En septembre 2019, j’ai passé quelques semaines au Japon avec Hsiao.

Parmi des visites et autres activités, un après-midi thé m’a particulièrement marqué. C’était l’un de ces moments ordinaires qui se transforment de manière inattendue en moments mémorables, peut-être du fait de la conjonction de quelques paramètres aléatoires.

À partir des notes que j’ai prises à ce moment-là pour me souvenir de l’instant, j’ai écrit cette courte histoire pour vous…



Face à moi, derrière les fenêtres à carreaux qui occupent toute la façade, une étrange silhouette tortueuse me fixe. Un arbre.

Anguleux et courbé à la fois, incliné, il ressemble à un vieillard déformé par les tourments de la vie. Il trône au milieu d’une étendue sablonneuse, minutieusement ratissée de cercles. À côté, quelques rochers entourent un étang partiellement recouvert de fleurs de lotus. Plus loin, une cascade et des canards qui batifolent. Une scène intéressante, surréaliste, pas tout à fait artificielle, pas vraiment naturelle non plus.

Dans ce décor, le pauvre arbre semble avoir été durement élagué, lui donnant une silhouette si singulière.

Devant un jardin zen japonais comme celui-ci, je me sens toujours à moitié fasciné et à moitié perplexe. Fasciné par la précision du travail de sculpture des arbres, perplexe face à cette mystérieuse obsession de vouloir rectifier les formes naturelles. D’après ce que je vois, il n’est pas facile pour un arbre de répondre aux exigences japonaises !

Je me demande ce que l’arbre en pense. Il me regarde fixement, sans expression.

En général, je me sens aussi frustré d’être limité à l’observation dans de tels jardins. J’aime quand les jardins sont à la fois beaux, nourriciers, havres d’espèces sauvages. Au lieu d’observer les jardins comme dans un musée - “Ne pas marcher sur les pelouses” -, au lieu de m’asseoir au bord des lacs de lotus - “Baignade interdite” -, j’aime m’allonger sur les herbes et plonger dans les eaux.
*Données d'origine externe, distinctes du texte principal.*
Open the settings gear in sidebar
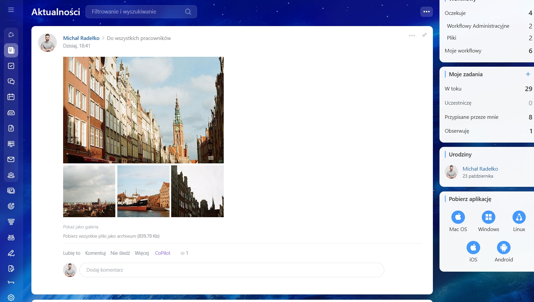This screenshot has width=534, height=302. pos(11,297)
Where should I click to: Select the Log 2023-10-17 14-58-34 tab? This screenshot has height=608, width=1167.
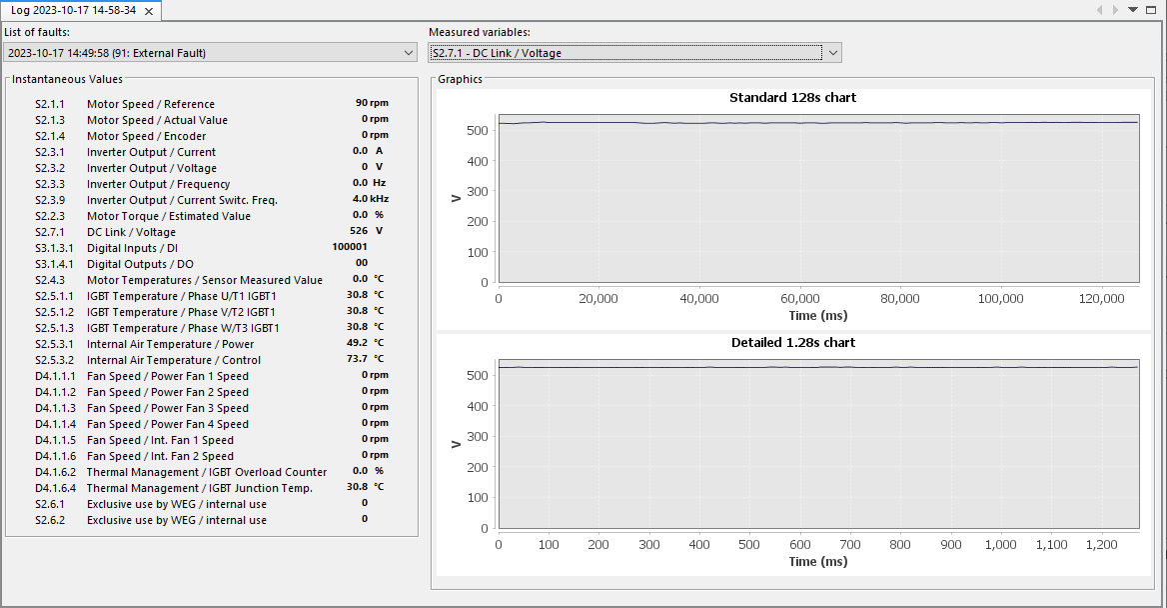click(74, 11)
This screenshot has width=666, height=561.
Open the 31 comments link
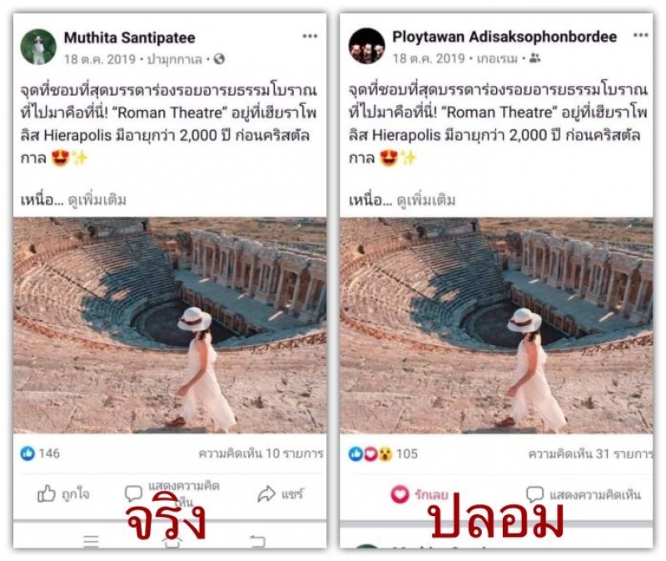click(x=590, y=453)
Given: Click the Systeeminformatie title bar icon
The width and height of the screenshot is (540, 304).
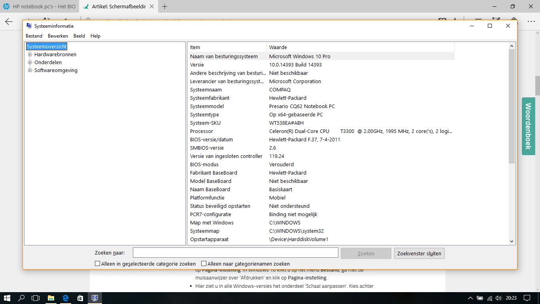Looking at the screenshot, I should [28, 26].
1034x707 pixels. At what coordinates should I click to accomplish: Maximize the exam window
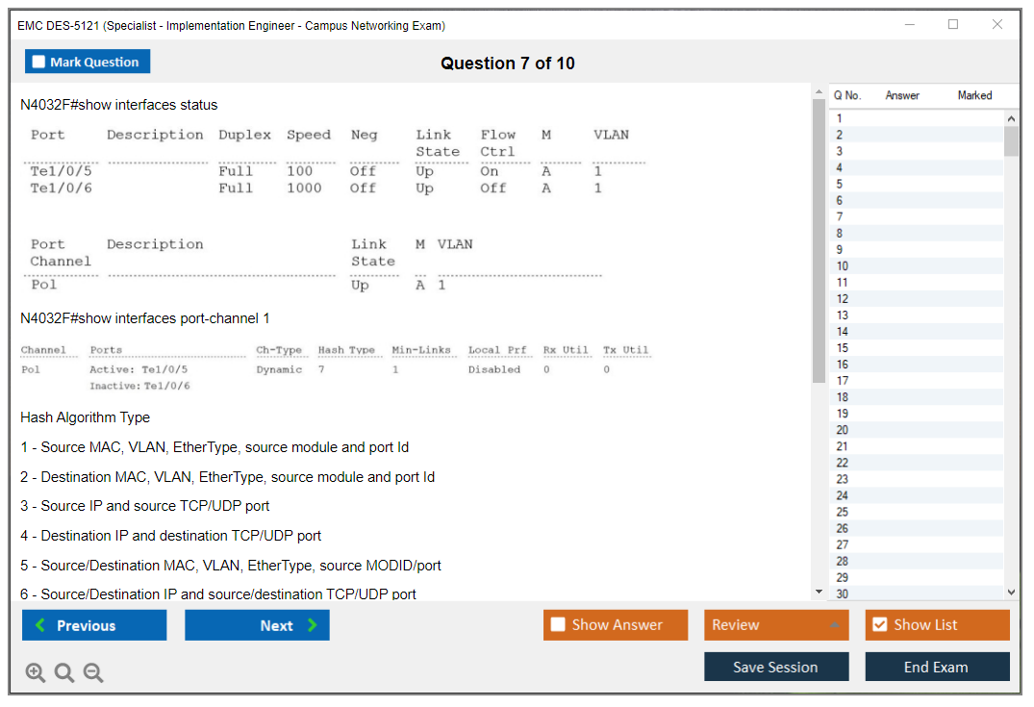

Après tout, ne suis-je pas moi aussi qu’un morceau de nature ?

Mais mes pensées sont interrompues par le sourire de la serveuse. Quittant des yeux le décor extérieur, je me concentre à nouveau sur l’intérieur de cet ancien café japonais tout en bois. À travers les grandes fenêtres, la lumière du soleil baigne la pièce et dessine des ombres complexes sur les chaises, les tables et le plancher.

Je me sens cozy, sur ma chaise, dans le parc Sunpu, au cœur de la ville de Shizuoka, au Japon.

Toujours souriante, la serveuse dépose un plateau devant moi. Sur celui-ci, un grand bol en céramique fait main et une toute petite fleur rose - un petit gâteau appelé wagashi. Perdue au fond du bol, quelques gorgées d’une potion mousseuse d’un vert intense. Le thé matcha que j’ai commandé, cultivé dans les montagnes environnantes.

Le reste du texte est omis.